“If I had tried to be another Ron Carter I would have failed. I don’t think that’s what Miles was looking for”: Dave Holland on the making of Miles Davis’ Bitches Brew
Few jazz bassists can match the pedigree of Dave Holland, thanks to his work with Miles Davis, Stan Getz, Chick Corea and just about everyone else
Dave Holland has played bass guitar and acoustic bass with some of the greatest names in jazz. Born in 1946 and a star by his mid-twenties, he has performed with such an array of influential musicians – and in so many different bands – that it’s hard to describe his contribution in a few words. Look at the map of jazz history and he’s all over it.

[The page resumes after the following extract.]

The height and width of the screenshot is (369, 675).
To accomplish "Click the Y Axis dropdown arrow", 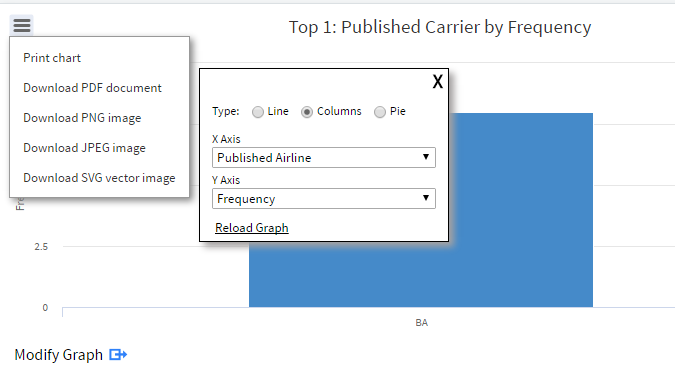I will (x=426, y=198).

After moving to London in 1964 and scoring a regular slot at Ronnie Scott’s as a sideman for the visiting jazzers, Holland debuted as a recording artist; a notable early session was for the Spontaneous Music Ensemble’s 1968 LP, Karyobin.
One life-changing evening that same year, Holland was playing at Ronnie Scott’s in support of pianist Bill Evans when Miles Davis dropped in.
“I was playing with Elaine Delmar and John Marshall,” Holland told Bass Player. “I didn’t think Miles would be listening to us, but drummer Philly Joe Jones came to me and said, ‘Dave: Miles wants you to join his band!’” As you’d expect, Holland was stunned.
“I was absolutely speechless. I thought he was joking, but then I realised he wasn’t. Philly Joe said, ‘You need to speak to him after the set,’ but when I went to look for Miles after the gig he’d gone to his hotel. I got a message to call him the next day, but when I did he’d left and gone back to New York, so for a couple of weeks I had no information and I didn’t know what was going on.
“Of course, half of London was calling me and asking what was happening! A couple of weeks later I got a call from his agent, asking me if I could be in New York in two days to start working with Miles…”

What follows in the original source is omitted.